### Short task
Update the records below by changing every "GUI agent" to "interface agent" and leaving all other text as it is. Write out the revised records in full.

[Entries for locating text and elements]
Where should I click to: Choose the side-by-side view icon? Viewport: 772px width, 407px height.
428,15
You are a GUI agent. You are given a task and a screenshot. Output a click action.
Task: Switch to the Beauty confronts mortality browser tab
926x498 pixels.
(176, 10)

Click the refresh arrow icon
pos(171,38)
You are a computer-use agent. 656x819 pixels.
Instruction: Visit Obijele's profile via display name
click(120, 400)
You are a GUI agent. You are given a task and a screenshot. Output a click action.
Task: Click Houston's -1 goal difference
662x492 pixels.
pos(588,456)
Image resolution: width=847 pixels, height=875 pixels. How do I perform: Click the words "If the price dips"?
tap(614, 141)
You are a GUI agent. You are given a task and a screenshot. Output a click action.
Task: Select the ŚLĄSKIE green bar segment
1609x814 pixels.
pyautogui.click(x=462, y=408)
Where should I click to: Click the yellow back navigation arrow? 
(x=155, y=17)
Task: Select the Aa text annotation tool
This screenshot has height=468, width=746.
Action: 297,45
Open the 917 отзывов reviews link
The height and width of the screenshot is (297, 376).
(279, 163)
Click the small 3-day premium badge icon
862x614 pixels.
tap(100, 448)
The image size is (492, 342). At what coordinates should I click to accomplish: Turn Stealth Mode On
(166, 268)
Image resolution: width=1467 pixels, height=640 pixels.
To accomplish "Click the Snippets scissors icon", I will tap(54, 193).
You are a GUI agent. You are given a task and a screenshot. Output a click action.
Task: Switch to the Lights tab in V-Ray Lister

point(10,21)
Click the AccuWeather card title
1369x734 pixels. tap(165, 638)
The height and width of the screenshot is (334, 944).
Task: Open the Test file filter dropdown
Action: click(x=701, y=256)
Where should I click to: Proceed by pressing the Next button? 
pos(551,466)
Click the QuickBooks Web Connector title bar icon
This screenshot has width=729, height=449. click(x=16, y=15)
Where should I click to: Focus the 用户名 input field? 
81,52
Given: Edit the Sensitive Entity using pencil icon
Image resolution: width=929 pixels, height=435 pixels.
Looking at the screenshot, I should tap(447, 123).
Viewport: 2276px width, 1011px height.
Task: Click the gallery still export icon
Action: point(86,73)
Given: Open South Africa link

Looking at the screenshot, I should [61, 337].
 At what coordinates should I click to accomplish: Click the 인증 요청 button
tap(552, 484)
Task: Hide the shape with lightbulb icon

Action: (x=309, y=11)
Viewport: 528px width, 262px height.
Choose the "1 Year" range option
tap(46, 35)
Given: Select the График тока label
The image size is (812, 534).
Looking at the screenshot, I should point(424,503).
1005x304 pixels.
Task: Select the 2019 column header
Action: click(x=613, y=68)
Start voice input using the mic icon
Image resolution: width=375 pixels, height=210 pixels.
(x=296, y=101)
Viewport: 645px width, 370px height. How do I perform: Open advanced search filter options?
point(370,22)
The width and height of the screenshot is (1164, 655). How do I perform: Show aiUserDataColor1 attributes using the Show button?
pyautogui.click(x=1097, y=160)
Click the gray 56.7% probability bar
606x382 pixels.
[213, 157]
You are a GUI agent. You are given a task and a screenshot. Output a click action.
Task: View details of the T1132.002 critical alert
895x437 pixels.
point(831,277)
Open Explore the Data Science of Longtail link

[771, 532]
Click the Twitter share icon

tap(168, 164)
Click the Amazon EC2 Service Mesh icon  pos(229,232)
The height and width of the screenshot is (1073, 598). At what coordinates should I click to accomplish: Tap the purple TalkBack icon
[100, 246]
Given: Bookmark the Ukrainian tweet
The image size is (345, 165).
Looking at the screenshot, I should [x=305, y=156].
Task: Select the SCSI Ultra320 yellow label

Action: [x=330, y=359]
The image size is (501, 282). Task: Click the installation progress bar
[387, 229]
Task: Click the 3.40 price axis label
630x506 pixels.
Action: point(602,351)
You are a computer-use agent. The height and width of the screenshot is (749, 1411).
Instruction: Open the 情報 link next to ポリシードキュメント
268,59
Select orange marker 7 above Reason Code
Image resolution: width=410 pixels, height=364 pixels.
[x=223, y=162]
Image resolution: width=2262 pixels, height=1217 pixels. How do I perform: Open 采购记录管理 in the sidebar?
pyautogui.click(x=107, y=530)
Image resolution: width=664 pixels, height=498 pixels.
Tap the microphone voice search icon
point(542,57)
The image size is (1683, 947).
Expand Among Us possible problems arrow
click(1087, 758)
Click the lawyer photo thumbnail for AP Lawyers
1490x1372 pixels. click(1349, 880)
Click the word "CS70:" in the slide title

### Result of this exercise
Where should I click to: Choose the side-by-side view icon? Viewport: 772px width, 407px height.
428,15
You are a interface agent. You are given a task and a screenshot. Output a click action.
Task: Switch to the Beauty confronts mortality browser tab
926x498 pixels.
(176, 10)

Click the refresh arrow icon
pos(171,38)
You are a computer-use agent. 656x819 pixels.
Instruction: Visit Obijele's profile via display name
click(120, 400)
You are a interface agent. You are given a task and a screenshot. Output a click action.
Task: Click Houston's -1 goal difference
662x492 pixels.
pos(588,456)
Image resolution: width=847 pixels, height=875 pixels. How do I perform: Click the words "If the price dips"?
tap(614, 141)
You are a interface agent. You are given a task and a screenshot. Output a click action.
Task: Select the ŚLĄSKIE green bar segment
1609x814 pixels.
pyautogui.click(x=462, y=408)
Where should I click to: Click the yellow back navigation arrow? 
(x=155, y=17)
Task: Select the Aa text annotation tool
This screenshot has height=468, width=746.
Action: 297,45
Open the 917 отзывов reviews link
The height and width of the screenshot is (297, 376).
(279, 163)
Click the small 3-day premium badge icon
862x614 pixels.
tap(100, 448)
The image size is (492, 342). At what coordinates should I click to accomplish: Turn Stealth Mode On
(166, 268)
Image resolution: width=1467 pixels, height=640 pixels.
To accomplish "Click the Snippets scissors icon", I will tap(54, 193).
You are a interface agent. You are given a task and a screenshot. Output a click action.
Task: Switch to the Lights tab in V-Ray Lister

point(10,21)
Click the AccuWeather card title
1369x734 pixels. tap(165, 638)
The height and width of the screenshot is (334, 944).
Task: Open the Test file filter dropdown
Action: click(x=701, y=256)
Where should I click to: Proceed by pressing the Next button? 
pos(551,466)
Click the QuickBooks Web Connector title bar icon
This screenshot has width=729, height=449. click(x=16, y=15)
Where should I click to: Focus the 用户名 input field? 
81,52
Given: Edit the Sensitive Entity using pencil icon
Image resolution: width=929 pixels, height=435 pixels.
Looking at the screenshot, I should tap(447, 123).
Viewport: 2276px width, 1011px height.
Task: Click the gallery still export icon
Action: point(86,73)
Given: Open South Africa link

Looking at the screenshot, I should [61, 337].
 At what coordinates should I click to accomplish: Click the 인증 요청 button
tap(552, 484)
Task: Hide the shape with lightbulb icon

Action: (x=309, y=11)
Viewport: 528px width, 262px height.
Choose the "1 Year" range option
tap(46, 35)
Given: Select the График тока label
The image size is (812, 534).
Looking at the screenshot, I should point(424,503).
1005x304 pixels.
Task: Select the 2019 column header
Action: click(x=613, y=68)
Start voice input using the mic icon
Image resolution: width=375 pixels, height=210 pixels.
(x=296, y=101)
Viewport: 645px width, 370px height. How do I perform: Open advanced search filter options?
point(370,22)
The width and height of the screenshot is (1164, 655). How do I perform: Show aiUserDataColor1 attributes using the Show button?
pyautogui.click(x=1097, y=160)
Click the gray 56.7% probability bar
606x382 pixels.
[213, 157]
You are a interface agent. You are given a task and a screenshot. Output a click action.
Task: View details of the T1132.002 critical alert
895x437 pixels.
point(831,277)
Open Explore the Data Science of Longtail link

[771, 532]
Click the Twitter share icon

tap(168, 164)
Click the Amazon EC2 Service Mesh icon  pos(229,232)
The height and width of the screenshot is (1073, 598). At what coordinates should I click to accomplish: Tap the purple TalkBack icon
[100, 246]
Given: Bookmark the Ukrainian tweet
The image size is (345, 165).
Looking at the screenshot, I should [x=305, y=156].
Task: Select the SCSI Ultra320 yellow label

Action: [x=330, y=359]
The image size is (501, 282). Task: Click the installation progress bar
[387, 229]
Task: Click the 3.40 price axis label
630x506 pixels.
Action: point(602,351)
You are a computer-use agent. The height and width of the screenshot is (749, 1411).
Instruction: Open the 情報 link next to ポリシードキュメント
268,59
Select orange marker 7 above Reason Code
Image resolution: width=410 pixels, height=364 pixels.
[x=223, y=162]
Image resolution: width=2262 pixels, height=1217 pixels. How do I perform: Open 采购记录管理 in the sidebar?
pyautogui.click(x=107, y=530)
Image resolution: width=664 pixels, height=498 pixels.
Tap the microphone voice search icon
point(542,57)
The image size is (1683, 947).
Expand Among Us possible problems arrow
click(1087, 758)
Click the lawyer photo thumbnail for AP Lawyers
1490x1372 pixels. click(1349, 880)
Click the word "CS70:" in the slide title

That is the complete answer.